Beethoven was a perfectionist. To improve it, he could delay the publication of a work for a long time. Therefore, because he was not satisfied with it, Beethoven had long postponed the execution of an oratorio dedicated to Christ on the Mount of Olives, which had taken place in 1803. In 1801, the plans for this work had been thrown on paper during his stay in the village of Hetzendorf. The long delay in the publication of this work, which was printed in 1810, confirms, according to Schindler, that Beethoven was not completely satisfied with it, and had modified it.
Beethoven could even completely rewrite a work. It was so for the overture of Fidelio. This overture in C major, rewritten, was printed around 1810 by Breitkof and Hartel. The overture of the sheet music, in its second version, had been given to Schindler by Beethoven himself, before his death, with deleted parts and with all that still existed from the primitive Fidelio. Beethoven asked, first of all, that the whole be kept in a safe place. It was to comply with this will that Schindler had given this work to the Royal Prussian Library in Berlin in 1845.
However, much later, following the discovery made by a professor, Otto Jahn who, in his research in Vienna in 1852, had found a very clear copy of the opening of Fidelio in its entirety published in Artaria, a score was new print, this time at Breitkof and Hartel, in Leipzig.
In other cases, it happened that Beethoven was conciliatory with publishing houses. For instance, a work published in 1826, a quartet in B, was partially modified. The publisher, Mathias Artaria, had required another end, in a freer style, promising to publish it separately, if Beethoven accepted. Beethoven wrote this new final, which is, by the way, his last composition.
d. Beethoven's commercial speculations
In general, during his lifetime, the state of Beethoven's fortune was precarious, and the adoption of his nephew Karl, between 1816 and 1820, increased his charges. On the other hand, the product of his compositions was zero between 1815 and 1822. His yearly pension could scarcely cover his needs, and the sale of sheet music for piano did not help. Piano works were very poorly paid at the time.
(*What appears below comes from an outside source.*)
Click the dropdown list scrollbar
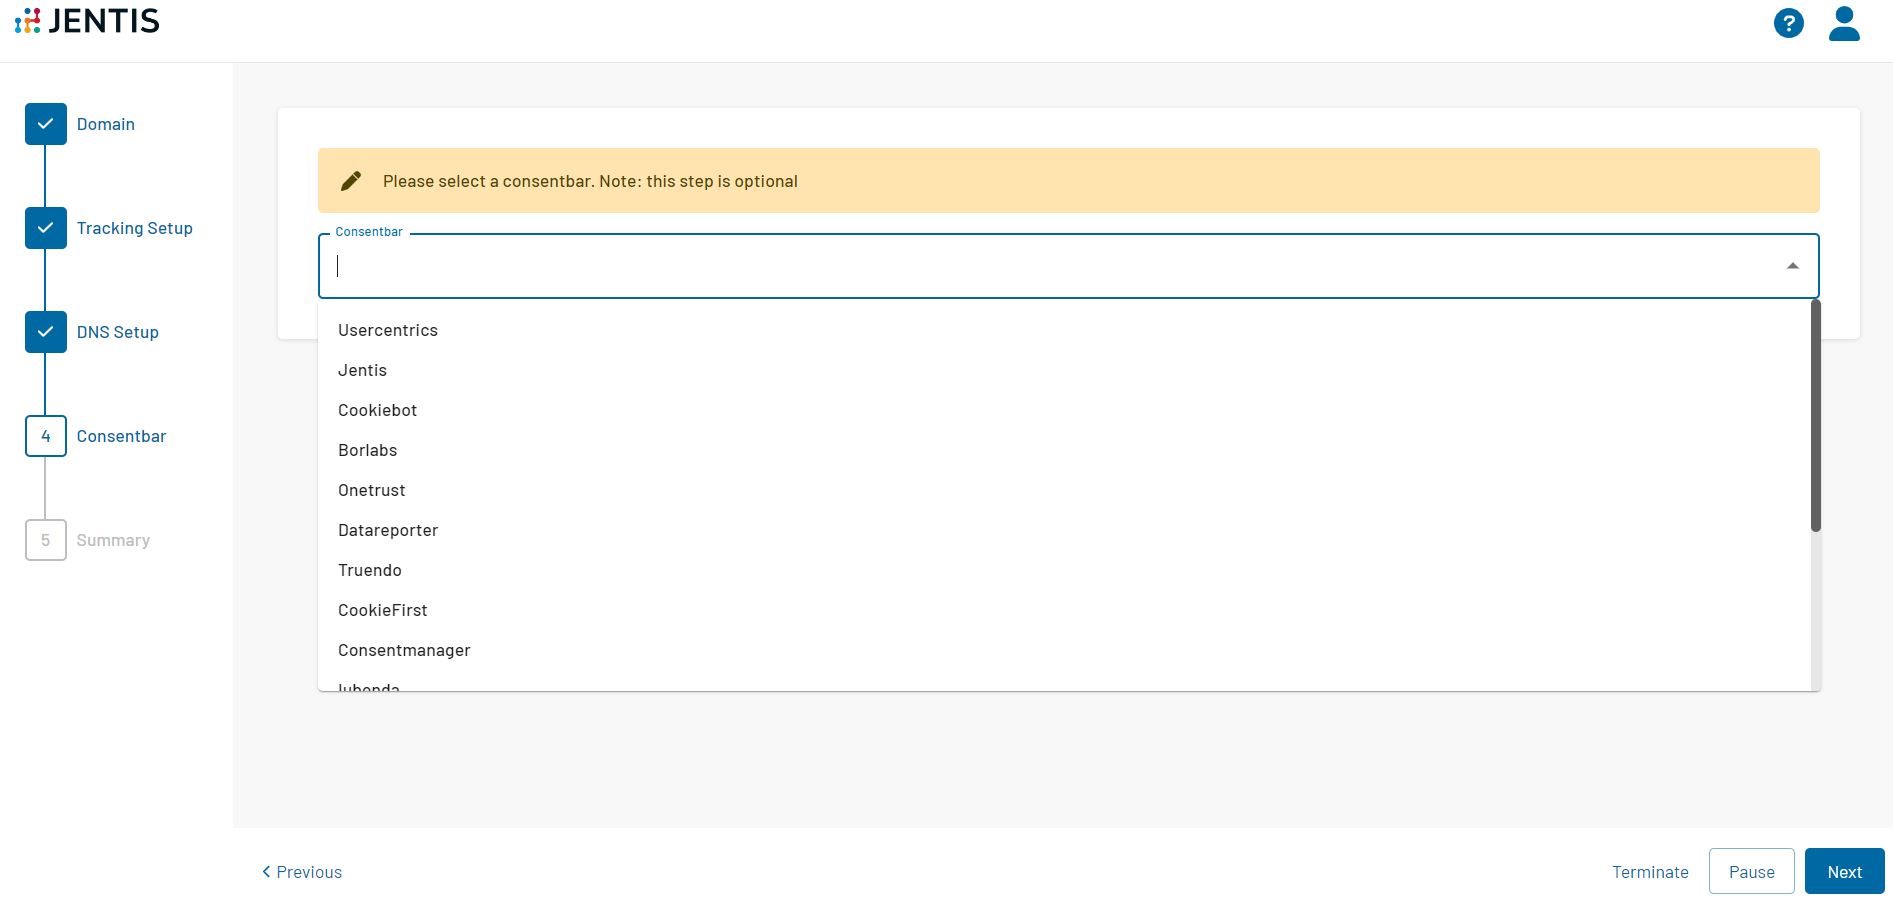The image size is (1893, 899). click(1815, 415)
The last three sonatas were better paid though, because they been published at the same time in France, England and Germany. In England, some were well paid. However, Beethoven’s income was declining for some time, so other expedients had to be used to raise money. Beethoven preferred to borrow money, rather than to alienate his bank shares, whose price was quite high. Two of his publishers, one from Vienna and another from Leipzig, were among those who had advanced cash to him.
It was also the time when Beethoven put an end to an old plan conceived to have large and small courts subscribed to his Mass in D for fifty ducats per copy in manuscript. Schindler was in charge to execute this plan. In his communication, he pointed out that this mass could be performed like an oratorio in a concert hall. The subscription resulted in seven copies for fifty ducats. Among the subscribers were the courts of France, Saxony, Hesse, Russia and Prussia, as well as the viceroy of Posen and a very skilful cellist director of a German musical society. An eighth copy was sent to Prince Galitzin, in Saint Petersburg, in 1823. Beethoven had also written to Cherubini to interest him in his subscription and to support him with the French court, but he had received no response from this side. However, later, during Schindler's trip to Paris in 1841, Cherubini had told him that he had great regret that he had not received Beethoven's letter.
All this information, provided by the biography of Beethoven's secretary, Anton Schindler, shows us that Beethoven, unlike Bach and Mozart, invested a considerable amount of time to publish his manuscripts during his lifetime.